Depuis quelques jours, des sénateurs conservateurs essaient de modifier à la dernière minute la promesse libérale phare de baisse d'impôts. Si cette escouade de non-élus cherchait à démontrer son inutilité, elle n'agirait pas autrement.

Lors de la campagne électorale, Justin Trudeau s'est engagé à réduire les impôts de la « classe moyenne ». Pour la tranche de revenus entre 45 282 et 90 563 dollars, le taux d'imposition serait ainsi réduit, de 22 % à 20,5 %. En contrepartie, l'impôt serait augmenté pour les revenus qui dépassent 200 000 dollars - à partir de ce seuil, le taux passerait de 29 % à 33 %.

Peu après son élection, le gouvernement Trudeau a confirmé qu'il irait de l'avant. La mesure apparaît dans le budget présenté l'hiver dernier, ainsi que dans un projet de loi déposé plus tôt cette année.

Ce projet est maintenant rendu à l'étude au Sénat. On croyait que son adoption était acquise. Or, les sénateurs conservateurs ont décidé de le détourner pour marquer de petits points politiques. Ils tentent de modifier la loi pour que la baisse profite davantage aux revenus modestes, et qu'elle profite moins à la classe moyenne supérieure.

Ces sénateurs ont raison de rappeler que la baisse libérale profite surtout à la portion fortunée de la « classe moyenne ». Et ils ont raison de déplorer que cette baisse ne soit pas fiscalement neutre - l'État redonnera finalement plus d'argent à la classe moyenne qu'il en récupèrera des ménages à hauts revenus.

Malgré tout, l'offensive des conservateurs est indéfendable.

Elle pose un problème pour les finances publiques, car le dernier budget a été calculé en fonction de la baisse.

Elle pose aussi un problème pour les finances personnelles des contribuables, dont les budgets et paies ont pu être calculés en fonction de cette baisse.

Et enfin, elle pose un problème de légitimité démocratique. Car il y a un détail que les sénateurs conservateurs oublient : ce débat a déjà été fait, et les électeurs ont voté !

En tant que non-élus, ils n'ont pas la légitimité de renverser ce choix. Surtout pas avec des calculs présentés à la hâte, sans en évaluer les conséquences fiscales complexes, pour faire mal paraître un adversaire.

Certes, tout indique que la majorité libérale de la Chambre des communes battrait un tel amendement. Mais l'incident devrait servir de mise en garde pour le nouveau Sénat.

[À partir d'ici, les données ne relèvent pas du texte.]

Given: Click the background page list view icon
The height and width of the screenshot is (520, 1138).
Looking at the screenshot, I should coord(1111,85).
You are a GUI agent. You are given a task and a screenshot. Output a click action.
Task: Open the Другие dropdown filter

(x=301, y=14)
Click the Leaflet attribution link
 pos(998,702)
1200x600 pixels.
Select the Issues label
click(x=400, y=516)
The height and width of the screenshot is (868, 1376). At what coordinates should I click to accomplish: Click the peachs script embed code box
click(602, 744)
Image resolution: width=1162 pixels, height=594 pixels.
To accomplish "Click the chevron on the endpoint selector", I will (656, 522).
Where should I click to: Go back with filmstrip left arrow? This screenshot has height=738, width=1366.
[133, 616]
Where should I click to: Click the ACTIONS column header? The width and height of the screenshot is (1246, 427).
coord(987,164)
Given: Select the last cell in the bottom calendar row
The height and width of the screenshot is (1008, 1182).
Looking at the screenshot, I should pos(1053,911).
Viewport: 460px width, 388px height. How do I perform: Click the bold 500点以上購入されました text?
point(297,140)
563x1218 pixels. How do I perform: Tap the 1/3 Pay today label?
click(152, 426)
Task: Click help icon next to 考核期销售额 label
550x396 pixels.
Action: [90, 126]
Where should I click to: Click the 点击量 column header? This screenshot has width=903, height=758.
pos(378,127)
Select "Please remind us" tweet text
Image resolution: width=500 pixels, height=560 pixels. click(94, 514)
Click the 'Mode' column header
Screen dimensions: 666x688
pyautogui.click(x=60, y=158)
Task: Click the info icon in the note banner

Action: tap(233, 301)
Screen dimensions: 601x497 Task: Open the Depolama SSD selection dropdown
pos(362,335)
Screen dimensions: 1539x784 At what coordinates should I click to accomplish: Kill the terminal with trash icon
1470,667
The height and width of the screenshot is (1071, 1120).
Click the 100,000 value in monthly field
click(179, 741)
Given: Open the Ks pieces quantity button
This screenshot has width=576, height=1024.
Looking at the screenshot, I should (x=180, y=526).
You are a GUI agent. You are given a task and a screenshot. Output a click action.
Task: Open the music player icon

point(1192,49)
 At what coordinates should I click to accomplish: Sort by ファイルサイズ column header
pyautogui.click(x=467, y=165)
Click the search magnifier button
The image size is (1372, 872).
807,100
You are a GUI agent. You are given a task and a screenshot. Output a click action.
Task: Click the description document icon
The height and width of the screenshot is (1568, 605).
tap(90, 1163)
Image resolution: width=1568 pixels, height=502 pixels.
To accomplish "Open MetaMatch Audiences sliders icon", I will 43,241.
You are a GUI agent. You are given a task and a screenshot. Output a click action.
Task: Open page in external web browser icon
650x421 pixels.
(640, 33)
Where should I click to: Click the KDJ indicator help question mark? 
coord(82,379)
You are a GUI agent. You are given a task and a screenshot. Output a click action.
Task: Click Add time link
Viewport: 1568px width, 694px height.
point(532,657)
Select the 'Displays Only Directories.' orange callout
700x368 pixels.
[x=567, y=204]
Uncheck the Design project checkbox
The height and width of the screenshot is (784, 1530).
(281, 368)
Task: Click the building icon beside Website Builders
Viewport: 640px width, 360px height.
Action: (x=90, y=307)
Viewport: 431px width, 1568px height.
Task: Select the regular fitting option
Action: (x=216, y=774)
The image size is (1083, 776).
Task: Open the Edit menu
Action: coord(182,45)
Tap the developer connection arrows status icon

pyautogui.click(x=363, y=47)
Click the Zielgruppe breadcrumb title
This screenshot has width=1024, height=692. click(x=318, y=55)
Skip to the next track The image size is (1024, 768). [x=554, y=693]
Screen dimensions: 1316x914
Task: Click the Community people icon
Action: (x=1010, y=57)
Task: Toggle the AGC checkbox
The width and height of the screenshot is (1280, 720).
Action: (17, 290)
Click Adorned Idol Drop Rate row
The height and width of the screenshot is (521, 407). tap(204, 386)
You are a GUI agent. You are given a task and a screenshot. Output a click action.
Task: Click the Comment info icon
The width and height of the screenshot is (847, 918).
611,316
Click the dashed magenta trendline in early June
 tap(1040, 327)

Il devra faire preuve de modestie pour jouer son rôle de défenseur des minorités et des régions, et aussi de lieu de réflexion posée. Cela justifie parfois de sonner l'alarme quand un projet de loi est troué ou vicié, comme des sénateurs l'ont fait avec raison pour le suicide assisté. Cela signifie aussi de proposer des lois sur des sujets qui échappent au radar médiatico-politique, comme ce fut le cas récemment avec le nécessaire contrôle des tests de dépistage génétique.

Le gouvernement Trudeau nomme désormais des sénateurs indépendants, qui n'appartiennent pas à un parti et votent selon leur conscience. Mais pour que cette réforme fonctionne, il faudra que les sénateurs déjà en place deviennent avant tout partisans de la sobriété et de la rigueur. Pour que la Chambre haute devienne le lieu des têtes froides, et non des gorges chaudes.